Apply antibacterial ointments

"Ingrown toenails are prone to bacterial infections, and using an ointment can prevent and treat such infections," dermatologist Brendan Camp, M.D., explains to Byrdie. Bacitracin, Neosporin, and Bactroban are all popular antibacterial ointment options. Apply the ointment according to the instructions on the package, and put a bandage on the toe to protect the area. If you notice any rash or reaction to the topical treatment, don't continue to use it.

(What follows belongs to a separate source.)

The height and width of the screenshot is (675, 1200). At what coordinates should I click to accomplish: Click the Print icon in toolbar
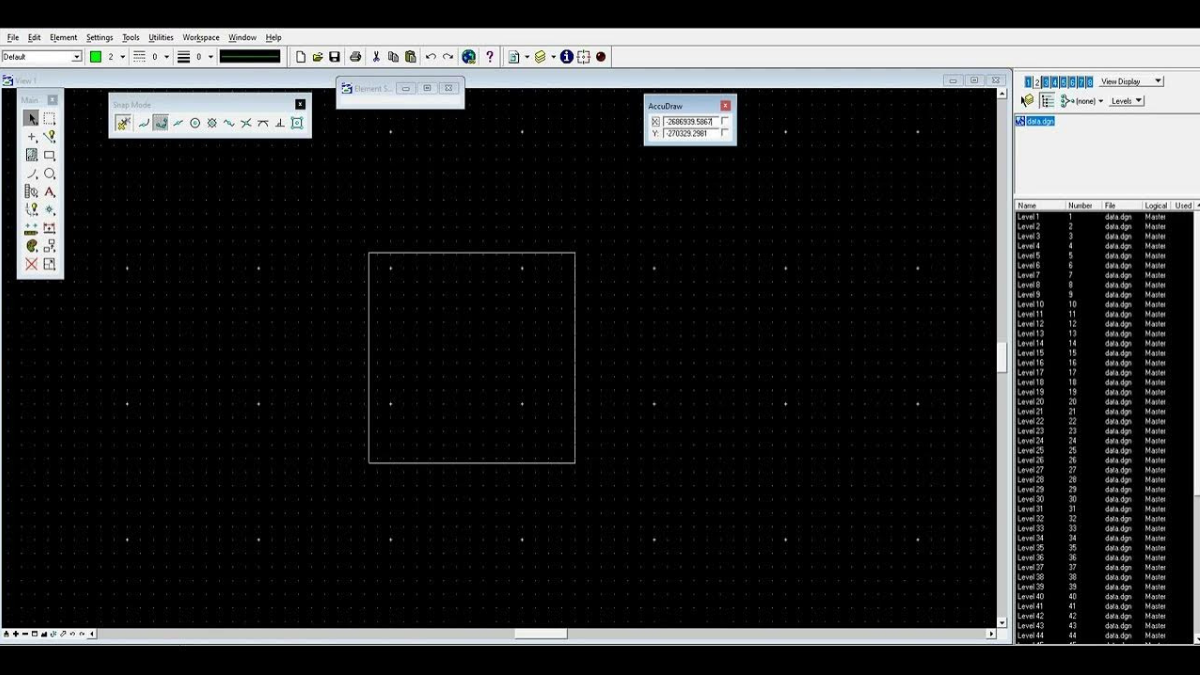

You may have also heard of placing cotton or dental floss under the affected nail to lift it up and out of the skin. This is meant to help the nail grow properly. Some medical groups disagree with this practice; for instance, the American College of Foot and Ankle Surgeons argues that this will only increase pain and allow bacteria to enter the area, leading to further infection. Experts at Healthline suggest soaking the cotton or floss in alcohol to eliminate bacteria and lower the risk of infection. 

Wear comfortable shoes

Along with improper trimming, tightly fitted shoes are another common culprit when it comes to ingrown toenails, per Informed Health. Tight shoes often cramp the toes, placing pressure on them and not allowing the nails to grow properly. When treating ingrown toenails, be sure to wear comfortable shoes that give your toes enough room to breathe. Proper footwear can aid in the healing process and prevent more ingrown nails in the future. 


Whenever you're out of the house, it's important to wear breathable shoes that allow you to wiggle your toes around. You don't want to squeeze your sore foot into a pair of tight-fitting heels for a night out. This can make the ingrown toenail worse. While you're at home, it's best to be barefoot or wear socks that aren't too tight around your toes. A pair of loose-fitting slippers or sandals can also work if you prefer to protect your feet around the house.  

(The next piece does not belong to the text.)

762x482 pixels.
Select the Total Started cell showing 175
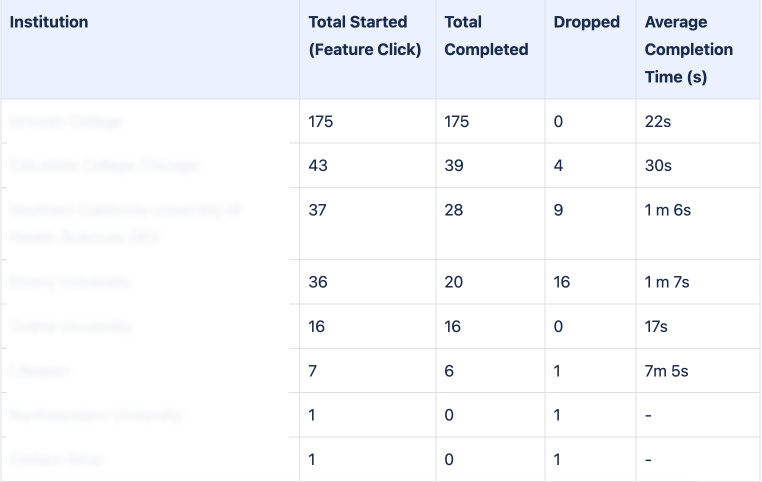[x=321, y=122]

Seek medical attention if you notice signs of infection

As dermatologist Kseniya Kobets tells Byrdie, "Ingrown toenails do not always go away on their own, depending on the severity." If you notice the ingrown toenail early enough, home remedies may be enough to alleviate symptoms and prevent infections. But if it begins affecting your daily life, making it difficult to walk or put pressure on your feet, your toe may require medical attention. 

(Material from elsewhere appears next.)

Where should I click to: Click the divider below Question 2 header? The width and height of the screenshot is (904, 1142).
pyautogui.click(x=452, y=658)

If you notice the ingrown toenail has only gotten worse after treating it at home, with increased redness, swelling, and pain, there may be an infection. Blood or pus oozing from the area is another clear indicator of infection. According to the American Academy of Orthopedic Surgeons, a physician may need to surgically remove part of the ingrown nail and some of the connected tissue. Don't worry — the toe is numbed for this procedure. Talk to an expert if you're concerned about your ingrown toenail. Our nails can tell us a lot about our health, so it's best not to ignore any issues that arise.